**Material provided**:
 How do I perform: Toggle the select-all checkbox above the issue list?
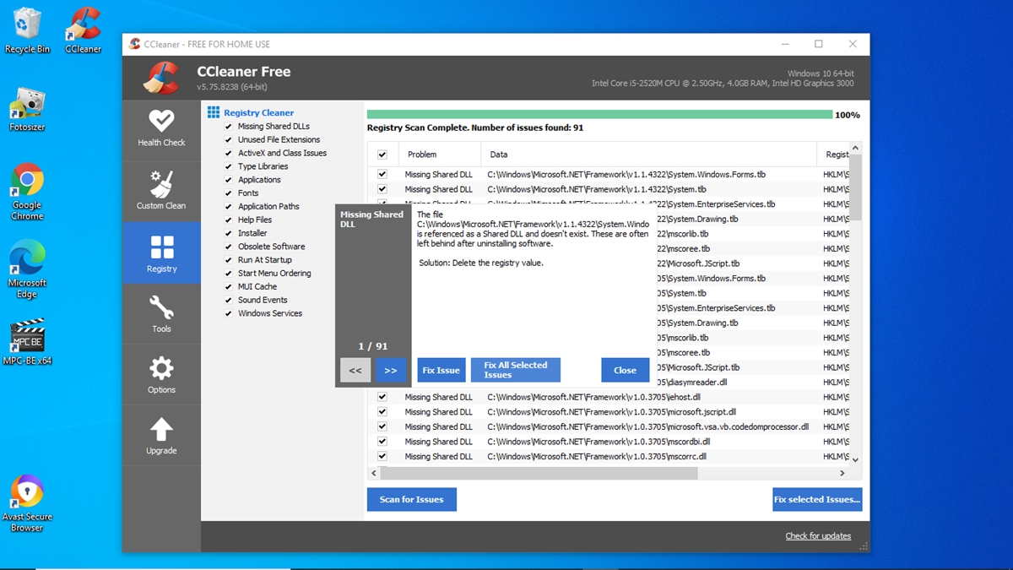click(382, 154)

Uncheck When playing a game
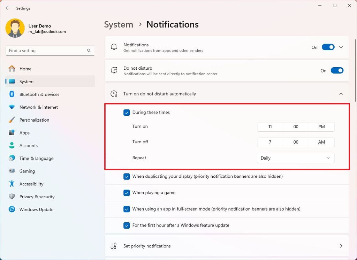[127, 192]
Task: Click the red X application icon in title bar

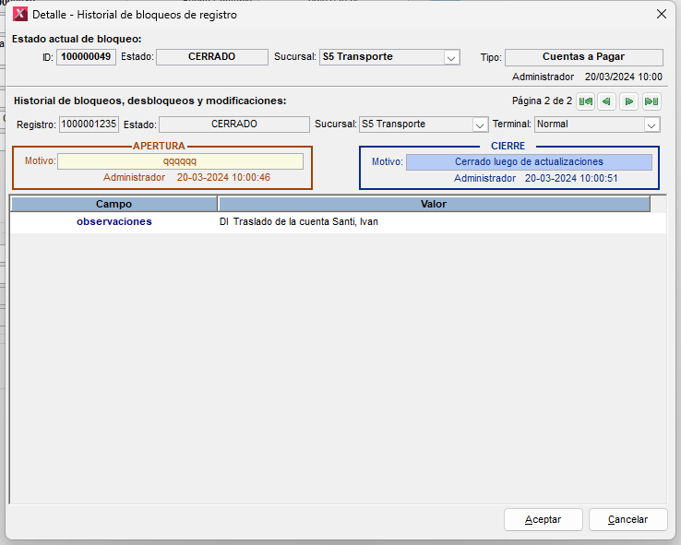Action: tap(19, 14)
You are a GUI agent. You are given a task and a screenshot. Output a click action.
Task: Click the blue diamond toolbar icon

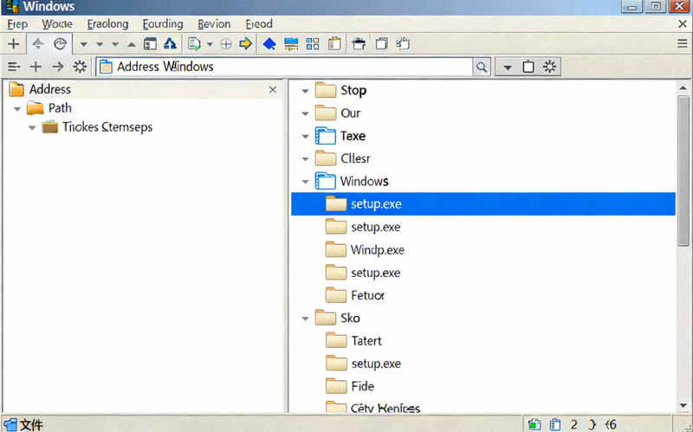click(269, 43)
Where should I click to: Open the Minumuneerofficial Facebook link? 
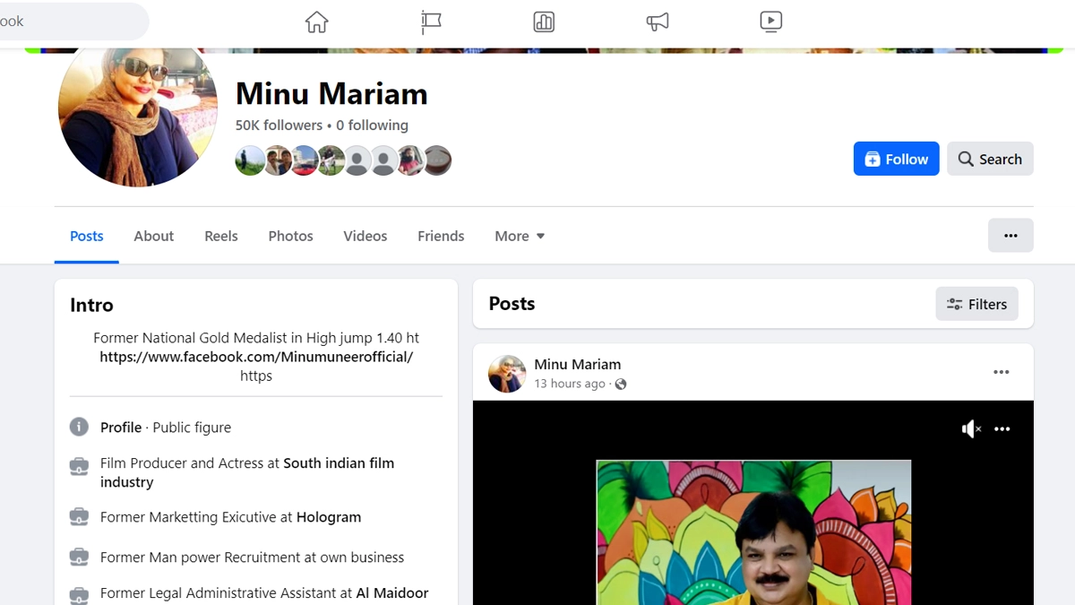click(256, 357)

**Work instructions**: Every entry above should be given again exactly, with no images included.

**Task solution**:
 How do I perform: Toggle the select-all checkbox above the issue list?
click(382, 154)

Uncheck When playing a game
[127, 192]
Task: Click the red X application icon in title bar

Action: tap(19, 14)
You are a GUI agent. You are given a task and a screenshot. Output a click action.
Task: Click the blue diamond toolbar icon

click(269, 43)
Where should I click to: Open the Minumuneerofficial Facebook link? 
click(256, 357)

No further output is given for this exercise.